━━━━━ INPUT DATA

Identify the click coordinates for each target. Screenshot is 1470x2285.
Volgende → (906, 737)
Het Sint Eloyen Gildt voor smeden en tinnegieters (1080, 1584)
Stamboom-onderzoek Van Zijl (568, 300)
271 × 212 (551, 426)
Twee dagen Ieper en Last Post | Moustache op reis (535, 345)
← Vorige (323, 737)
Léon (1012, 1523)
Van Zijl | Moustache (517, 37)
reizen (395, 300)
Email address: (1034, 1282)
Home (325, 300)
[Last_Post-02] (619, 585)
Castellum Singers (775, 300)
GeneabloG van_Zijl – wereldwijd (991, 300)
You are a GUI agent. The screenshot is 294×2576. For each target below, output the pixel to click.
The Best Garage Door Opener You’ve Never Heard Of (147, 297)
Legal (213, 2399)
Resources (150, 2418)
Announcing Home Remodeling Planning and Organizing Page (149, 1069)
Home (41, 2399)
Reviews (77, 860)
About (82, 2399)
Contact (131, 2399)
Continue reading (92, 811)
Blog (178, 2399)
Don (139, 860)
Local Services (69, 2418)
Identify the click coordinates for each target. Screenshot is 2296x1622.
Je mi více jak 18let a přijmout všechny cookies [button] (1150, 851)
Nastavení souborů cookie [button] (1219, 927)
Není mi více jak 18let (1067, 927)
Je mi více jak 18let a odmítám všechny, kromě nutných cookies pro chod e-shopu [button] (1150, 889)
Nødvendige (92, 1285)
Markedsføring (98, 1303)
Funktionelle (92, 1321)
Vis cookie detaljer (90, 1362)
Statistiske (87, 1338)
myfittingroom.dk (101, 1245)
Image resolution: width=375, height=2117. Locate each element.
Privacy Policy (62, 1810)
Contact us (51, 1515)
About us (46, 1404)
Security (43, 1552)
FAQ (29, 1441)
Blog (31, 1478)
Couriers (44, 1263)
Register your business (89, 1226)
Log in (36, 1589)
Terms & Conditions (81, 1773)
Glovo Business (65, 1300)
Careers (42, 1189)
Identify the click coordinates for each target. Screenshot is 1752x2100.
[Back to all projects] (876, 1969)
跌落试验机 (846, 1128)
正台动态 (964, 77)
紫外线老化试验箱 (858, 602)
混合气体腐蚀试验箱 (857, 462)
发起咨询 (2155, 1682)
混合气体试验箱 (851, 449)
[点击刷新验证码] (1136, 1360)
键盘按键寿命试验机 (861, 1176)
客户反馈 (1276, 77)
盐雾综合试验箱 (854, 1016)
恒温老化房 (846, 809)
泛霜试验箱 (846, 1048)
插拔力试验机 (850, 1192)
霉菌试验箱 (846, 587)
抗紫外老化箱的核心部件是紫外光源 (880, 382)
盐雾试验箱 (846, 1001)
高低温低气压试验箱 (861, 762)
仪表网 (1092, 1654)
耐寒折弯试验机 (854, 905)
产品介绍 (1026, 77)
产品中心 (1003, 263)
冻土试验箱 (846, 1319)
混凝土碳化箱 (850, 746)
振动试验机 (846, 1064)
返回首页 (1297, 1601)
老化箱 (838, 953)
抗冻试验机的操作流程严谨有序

━━━━━━━━━━

* **YOUR INSTRUCTIONS**
Retrieve all lines from the data that contain the string "target".

* **SOLUTION FOR THIS TASK**
Identify the click coordinates for each target. Screenshot is 1470x2285.
You are a GUI agent. The screenshot is 294×2576. For each target below, output the pixel to click.
Identify the click coordinates for each target. Screenshot is 2296x1622.
Identify the click coordinates for each target. Screenshot is 1752x2100.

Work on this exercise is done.